#### Assignment
What lines below hold the string "click"? Copy them all.
---*---
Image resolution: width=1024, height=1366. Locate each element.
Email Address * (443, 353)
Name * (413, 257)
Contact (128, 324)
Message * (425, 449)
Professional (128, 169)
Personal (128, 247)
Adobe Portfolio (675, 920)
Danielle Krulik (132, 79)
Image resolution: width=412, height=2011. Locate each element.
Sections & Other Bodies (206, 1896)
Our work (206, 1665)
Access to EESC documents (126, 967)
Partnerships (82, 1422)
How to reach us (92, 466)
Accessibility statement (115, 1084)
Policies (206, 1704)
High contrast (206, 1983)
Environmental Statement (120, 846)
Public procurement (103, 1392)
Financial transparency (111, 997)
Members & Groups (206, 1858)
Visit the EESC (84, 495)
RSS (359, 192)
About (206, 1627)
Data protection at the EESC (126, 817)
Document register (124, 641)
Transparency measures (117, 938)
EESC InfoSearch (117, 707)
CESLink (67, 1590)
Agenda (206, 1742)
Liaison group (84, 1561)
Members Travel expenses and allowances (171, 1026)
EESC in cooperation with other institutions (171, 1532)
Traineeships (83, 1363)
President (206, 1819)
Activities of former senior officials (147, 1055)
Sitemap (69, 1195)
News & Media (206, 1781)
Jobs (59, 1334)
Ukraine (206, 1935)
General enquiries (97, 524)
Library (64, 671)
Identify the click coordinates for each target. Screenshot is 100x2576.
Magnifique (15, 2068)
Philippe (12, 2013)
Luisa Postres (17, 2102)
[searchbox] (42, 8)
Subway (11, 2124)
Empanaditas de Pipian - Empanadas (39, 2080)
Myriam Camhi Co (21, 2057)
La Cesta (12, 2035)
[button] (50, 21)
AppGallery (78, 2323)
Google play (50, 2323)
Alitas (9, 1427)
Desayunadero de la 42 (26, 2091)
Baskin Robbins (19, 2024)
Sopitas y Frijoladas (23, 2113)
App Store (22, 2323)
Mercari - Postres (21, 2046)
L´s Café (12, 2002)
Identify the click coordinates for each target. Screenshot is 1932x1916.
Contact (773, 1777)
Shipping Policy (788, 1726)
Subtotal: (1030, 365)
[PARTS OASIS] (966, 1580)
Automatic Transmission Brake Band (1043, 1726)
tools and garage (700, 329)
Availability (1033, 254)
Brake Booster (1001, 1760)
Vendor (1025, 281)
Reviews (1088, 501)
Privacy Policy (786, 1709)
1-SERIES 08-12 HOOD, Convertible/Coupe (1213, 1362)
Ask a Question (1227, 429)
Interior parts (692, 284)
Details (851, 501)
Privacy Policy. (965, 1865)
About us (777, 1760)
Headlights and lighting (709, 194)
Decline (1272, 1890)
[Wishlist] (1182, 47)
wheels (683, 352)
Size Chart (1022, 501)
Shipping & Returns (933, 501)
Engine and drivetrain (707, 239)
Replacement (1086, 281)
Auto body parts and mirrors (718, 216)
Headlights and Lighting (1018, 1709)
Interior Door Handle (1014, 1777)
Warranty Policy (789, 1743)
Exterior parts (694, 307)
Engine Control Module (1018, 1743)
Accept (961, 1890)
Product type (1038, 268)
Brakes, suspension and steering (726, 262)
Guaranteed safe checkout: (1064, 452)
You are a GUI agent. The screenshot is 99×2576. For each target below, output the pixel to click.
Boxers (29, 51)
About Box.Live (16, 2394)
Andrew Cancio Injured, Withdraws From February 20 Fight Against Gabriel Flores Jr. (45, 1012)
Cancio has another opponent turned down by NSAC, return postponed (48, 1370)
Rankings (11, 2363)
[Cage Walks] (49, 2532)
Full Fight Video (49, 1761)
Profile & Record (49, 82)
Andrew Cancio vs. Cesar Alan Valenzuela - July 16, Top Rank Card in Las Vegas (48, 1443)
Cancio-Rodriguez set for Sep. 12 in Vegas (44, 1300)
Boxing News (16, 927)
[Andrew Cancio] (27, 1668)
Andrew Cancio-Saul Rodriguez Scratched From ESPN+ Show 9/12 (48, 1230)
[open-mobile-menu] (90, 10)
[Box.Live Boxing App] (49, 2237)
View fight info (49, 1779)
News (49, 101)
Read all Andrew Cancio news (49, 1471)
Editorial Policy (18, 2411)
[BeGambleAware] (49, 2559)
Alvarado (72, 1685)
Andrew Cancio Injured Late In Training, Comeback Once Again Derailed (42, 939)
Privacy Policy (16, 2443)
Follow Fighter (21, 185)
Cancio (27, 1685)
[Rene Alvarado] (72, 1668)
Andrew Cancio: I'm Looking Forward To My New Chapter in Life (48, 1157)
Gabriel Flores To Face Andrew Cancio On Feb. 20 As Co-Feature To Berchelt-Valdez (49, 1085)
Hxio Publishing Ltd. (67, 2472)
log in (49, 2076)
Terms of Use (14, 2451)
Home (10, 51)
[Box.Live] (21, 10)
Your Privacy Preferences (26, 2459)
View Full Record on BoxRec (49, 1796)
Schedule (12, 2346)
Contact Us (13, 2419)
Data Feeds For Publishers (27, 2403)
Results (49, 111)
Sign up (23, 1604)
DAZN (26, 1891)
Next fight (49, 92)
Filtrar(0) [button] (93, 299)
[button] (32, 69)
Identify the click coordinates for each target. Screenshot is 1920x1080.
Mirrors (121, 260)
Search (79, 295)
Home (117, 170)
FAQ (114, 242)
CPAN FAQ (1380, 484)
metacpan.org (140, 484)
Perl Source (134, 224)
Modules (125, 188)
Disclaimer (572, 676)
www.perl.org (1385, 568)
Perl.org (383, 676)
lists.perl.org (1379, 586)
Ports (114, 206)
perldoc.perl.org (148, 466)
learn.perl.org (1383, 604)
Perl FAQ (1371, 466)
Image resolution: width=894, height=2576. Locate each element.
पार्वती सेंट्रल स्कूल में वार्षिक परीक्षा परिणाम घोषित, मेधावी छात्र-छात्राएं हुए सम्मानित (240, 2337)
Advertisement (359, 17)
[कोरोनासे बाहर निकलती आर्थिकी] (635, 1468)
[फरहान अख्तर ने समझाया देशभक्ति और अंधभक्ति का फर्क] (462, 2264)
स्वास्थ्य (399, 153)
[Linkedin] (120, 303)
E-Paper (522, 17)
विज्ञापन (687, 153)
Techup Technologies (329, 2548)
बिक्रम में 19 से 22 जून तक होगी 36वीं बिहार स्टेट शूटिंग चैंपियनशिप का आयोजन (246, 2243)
---*---
#### Solution
Identify the click coordinates for each target. Screenshot is 100x2576.
Identify the click coordinates for each target. Screenshot is 1932x1916.
You are a GUI agent. The screenshot is 99×2576. For each target below, output the pixel to click.
Identify the click coordinates for each target. Screenshot is 1920x1080.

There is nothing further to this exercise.